Il senso della polemica su Armine Harutyunyan
Perché, ancora oggi, la bellezza di una donna deve diventare oggetto di discussione?
31 Agosto 2020
In queste ultime ore si sta parlando molto di Armine Harutyunyan, modella armena di 23 anni, da diverse stagioni volto caro a Gucci e presenza fissa sulle passerelle degli show del brand guidato da Alessandro Michele. Non è totalmente chiaro il motivo per cui si sta discutendo della modella, pare per una presunta lista stilata da Gucci concernente le 100 modelle più sexy del mondo - lista mai esistita. Durante il weekend, la modella è diventata il bersaglio di insulti e di commenti negativi riguardanti il suo aspetto fisico e persino di foto fake in cui è ritratta mentre fa il saluto romano davanti all'Altare della Patria.
È bene sottolineare che l'aspetto della giovane modella è diventato oggetto di discussione solo in Italia, a testimonianza di quanto il nostro Paese possa dirsi al passo coi tempi nella concezione della bellezza femminile. Altro aspetto importante della questione è che Harutyunyan non è un volto nuovo nella scuderia Gucci, al contrario, chi è appassionato di moda e segue le sfilate, sa che la modella ha aperto uno degli ultimo show del brand e che il suo aspetto è perfettamente in linea con l'immaginario portato avanti dalla Maison. Come ha scritto bene Jonathan Bazzi, finalista del Premio Strega 2020, ormai da decenni le modelle hanno smesso di (dover) essere bombe sexy, incarnazione delle fantasie erotiche del pubblico, diventando invece puri simboli, rappresentazione finale dei valori, dei riferimenti, e della storia di un brand. A questo tipo di volti - definiti fastidiosamente “particolari” - il mondo della moda è abituato da anni, quanto meno negli ultimi sei anni, quelli di Alessandro Michele da Gucci. Chiunque conosca il brand non è rimasto sorpreso nella scelta di Armine, perché quel suo aspetto spesse volte etichettato come anti convenzionale, antitetico alle regole dell’industria, è esattamente quello a cui Michele ci ha abituato. Dopo gli opulenti anni di Tom Ford - le cui campagne sì vendevano sesso - e quelli poco incisivi di Frida Giannini, il designer romano ha introdotto un’estetica nuova, popolata da freaks, da tutto ciò che non era mai stato definito ‘fashionable’, o semplicemente 'bello', che siano modelli con la sindrome di Down, artisti di nicchia o testimonial gender fluid.

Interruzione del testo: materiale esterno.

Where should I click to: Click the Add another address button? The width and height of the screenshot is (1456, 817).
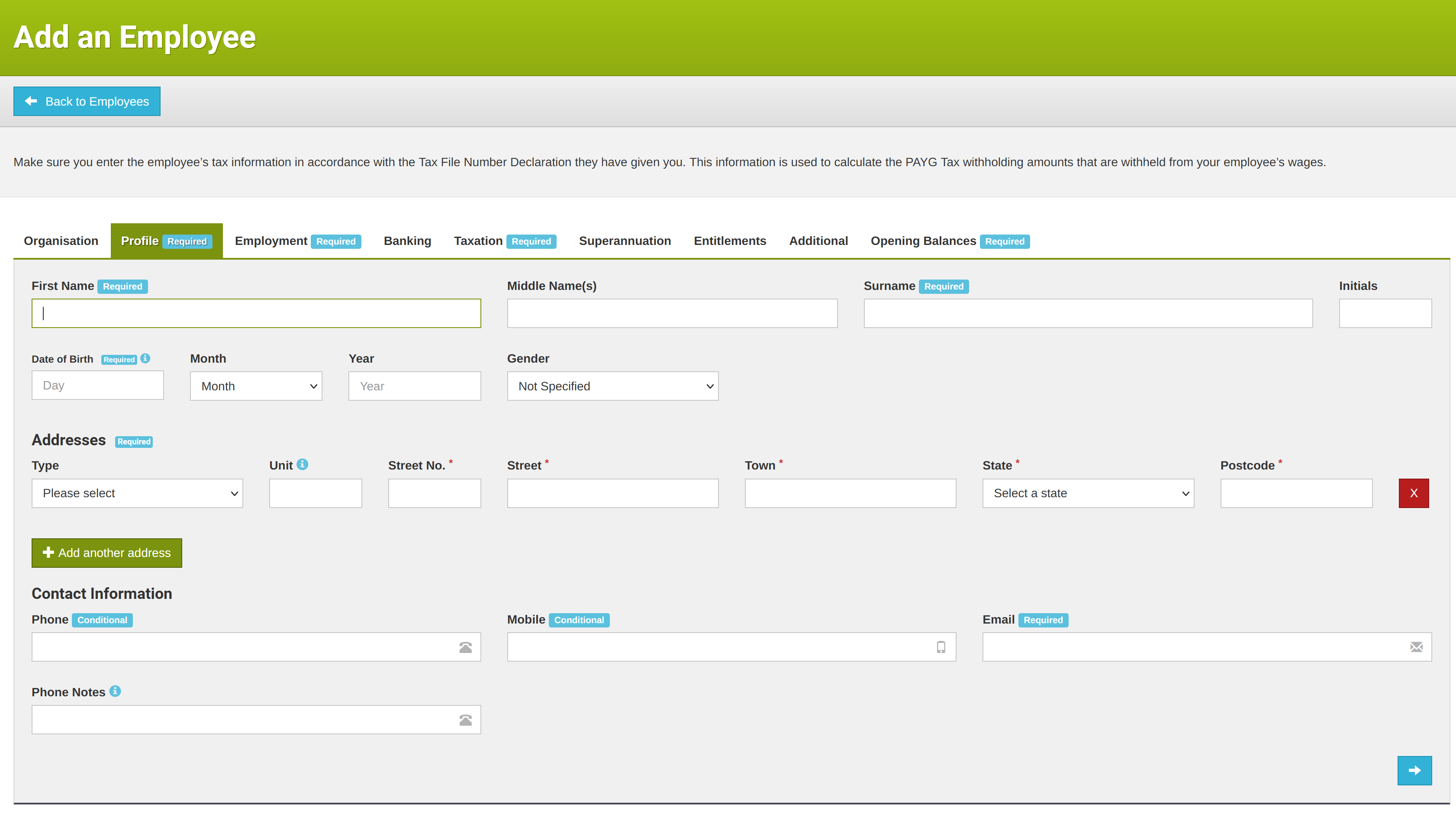pos(107,553)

Mettiamo caso invece che non siate appassionati di moda, che non sappiate chi è Michele e che cosa abbia fatto da Gucci negli ultimi anni. Bene, questo giustifica i vostri insulti?
Il dibattito sulla bellezza di Armine è il risultato di una visione della donna totalmente sessualizzata, che più di tutto ha bisogno della validazione da parte dell'uomo - e della sua libido - per potersi sentire bella. Resiste ancora quella mentalità per cui la donna è bella, è valida, è interessante solo se in grado di stuzzicare l’appetito sessuale dell'uomo, altrimenti verrà sempre etichettata con espressioni come "E' un tipo", "E' una bellezza particolare", "Diciamo che punta sulla simpatia". Siamo qui a discutere del concetto di bellezza, un argomento che mai e poi mai potrebbe diventare il soggetto di tanti articoli e dibattiti se si trattasse di un uomo. Come scrive sempre Bazzi, il double standard persiste anche in questo senso. Nella moda, come in tanti altri campi, l'uomo può essere brutto, perché non conta, perché non sarà mai un aspetto rilevante della sua persona, mentre se una donna non è bella - o non conforme ai canoni di bellezza tradizionale - allora subito va sottolineata questa cosa, non solo, va enfatizzata, come a dire "Non è figa, quindi deve essere brava davvero". Non si tratta di emancipazione femminile o di progressisimo poter scrivere esplicitamente che Armine non è bella, ma è un'altra, subdola forma di body shaming, che non apre un dibattito sulla concezione di bellezza oggi, ma fa rientrare la donna in categoria anacronistiche e maschiliste.
Ma se il mondo della moda, che per definizione è costruito su estetica e apparenza, ha fatto i conti con Michele, l'ha lodato, elogiato, premiato dal punto di vista delle vendite, e con Armine Harutyunyan, con le sue sopracciglia e con i suoi lineamenti, perché non possiamo farlo anche noi? Perché ancora oggi dobbiamo stare qui a discutere della bellezza femminile come se fosse l'unico aspetto rilevante di una donna, come se fosse ancora uno scoglio insormontabile o requisito necessario per la sua realizzazione personale, nel privato come nella società?
Molte volte è stato detto che il mondo della moda lavora guardando al futuro, facendosi precursore di linguaggi e immaginari. Il fatto che Armine sia stata scelta come volto di Gucci dovrebbe farci capire quanto l'industria della moda (se per convenienza o per puri ideali sta a voi giudicarlo), abbia accolto e si sia fatto rappresentante di un ideale di bellezza, nuovo, fluido, inclusivo. Un ideale utopico per cui non siamo ancora del tutto pronti.